Certo, lo abbiamo già visto. Ma, attenzione!, alcuni dei Paesi protagonisti di questo conflitto sono intrinsicamente ricchi, almeno da quando il petrolio è un bene prezioso e fin quando lo resterà: lì, il problema non è lo sviluppo, ma l’equità – di genere e di ceto - e la ridistribuzione, perché eccezionali agiatezze convivono con eccezionali povertà, con divari persino più ampi che da noi e un’inferiore percezione di ‘pari opportunità’.

5 - Il fondamentalismo non sarà sconfitto con la possibile fine dell'Isis perchè è un problema culturale. Come affrontarlo?

L’integralismo è malattia infantile, ma persistente, di qualsiasi credo e ideologia: contamina religione e politica, economia e società, persino scienza e sport; è una mala erba che cresce in tutti i giardini e che l’uomo non ha mai estirpato del tutto e definitivamente dentro di sé.
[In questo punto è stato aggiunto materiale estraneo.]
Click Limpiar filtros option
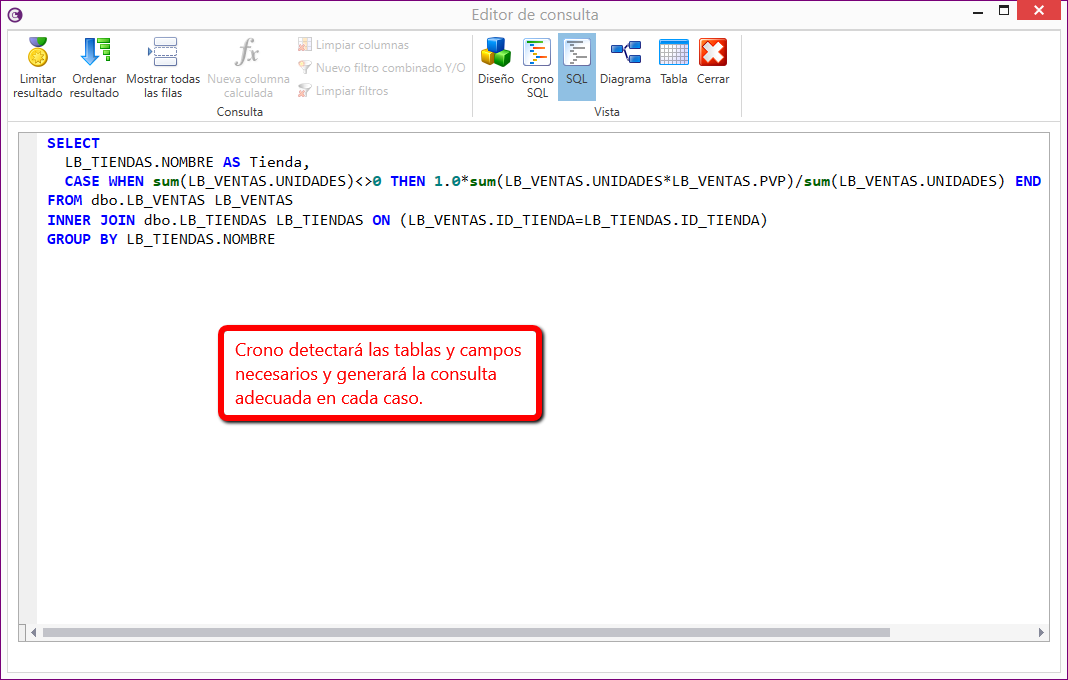Image resolution: width=1068 pixels, height=680 pixels. pos(343,91)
Proprio mentre siamo confrontati col fondamentalismo islamico, abbiamo esempi di fondamentalismo cristiano negli Stati Uniti che conducono ad abiure della ragione e ad eccessi anche violenti. L’istruzione e l’educazione alla tolleranza sono chinini contro l’integralismo, ma l’antidoto non lo abbiamo ancora scovato.